At, I've seen many photographers improve the overall quality of their work, thanks to the regular use of this valuable accessory: the tripod.

When I started using a tripod consistently for stationary subjects, two awesome things happened: 1)  using a tripod regularly soon became a habit; and better still, 2) my photography improved immediately.

I've heard this same story from so many other photographers. And this will work for you too!

Of course, when shooting candids, action, etc., a tripod just gets in the way. When photographing at busy tourist sites and special events, the tripod is often impractical. And in some museums and other venues, a tripod may even be prohibited. But whenever possible, using a tripod...

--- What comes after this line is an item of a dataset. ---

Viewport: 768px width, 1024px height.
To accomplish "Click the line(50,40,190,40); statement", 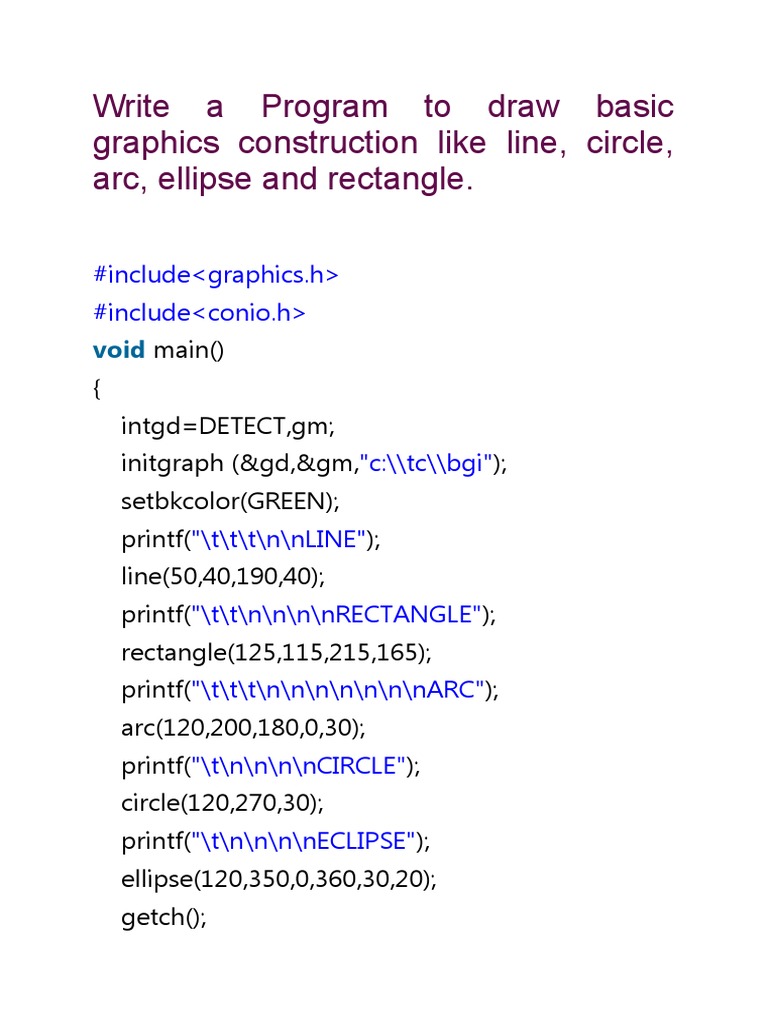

  • keeps the camera steady for the ultimate in image sharpness;
  • allows you to slow down and fine-tune your compositions;
  • permits long exposures for creative effects when shooting moving subjects;
  • lets you work in low light without racking up the ISO to an unacceptably noisy level;
  • permits the use of small apertures (high f-numbers and, thus, slower shutter speeds) for more front-to-back sharpness (depth of field).

 Jim Miotke shoots with his tripod-mounted camera, in St. Augustine, Florida. 

 Photo © by Kerry Drager

 A good tripod provides good support and is a pleasure to use. So if yours is too flimsy or too clumsy, here are some buying tips:

 • Make sure the tripod you buy can handle your heaviest camera/lens combination. When shopping in-store,  set up the tripod you're interested in, work the controls, and verify that it's sturdy enough. If shopping online, confirm the maximum recommended weight that both the legs and head can carry.

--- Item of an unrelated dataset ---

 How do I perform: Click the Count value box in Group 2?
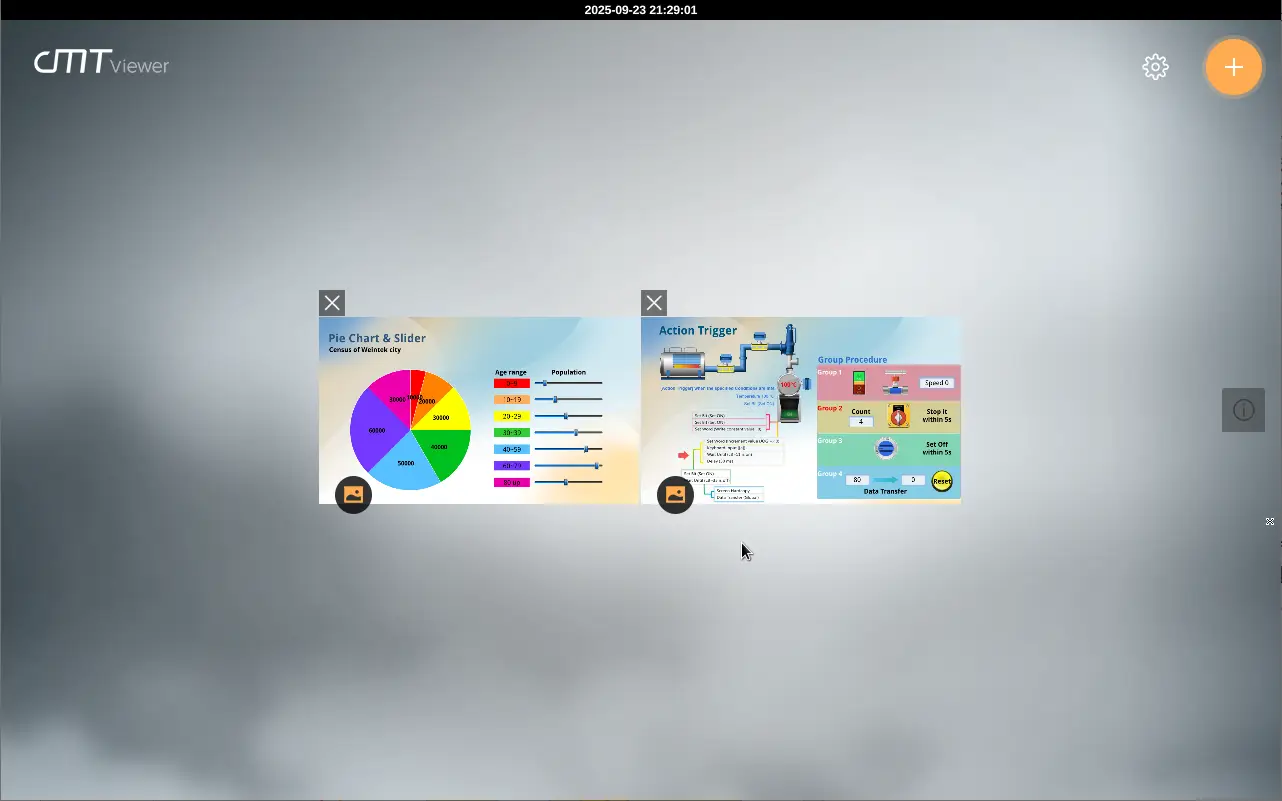(x=860, y=422)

• Consider buying carbon-fiber legs. They're very strong, yet far lighter in weight than the traditional heavy metal ones.

• Be sure the tripod head has a quick-release mechanism for ease in attaching and removing your camera.

• A remote cable release or similar accessory keeps your hand off the camera to prevent possible vibration during long exposures and/or when shooting with a big telephoto or macro lens.

• If you do a lot of ground level close-up work, you'll want a tripod that goes low. Online, the tripod specifications indicate how low the model goes—and also how high it extends (important if you're tall!). Shopping in person? You'll have fun checking out the tripod for yourself!

Shooting Tip: If you have an image-stabilized lens, you may need to turn the feature off when photographing with a tripod. Consult the lens's user manual for your particular lens.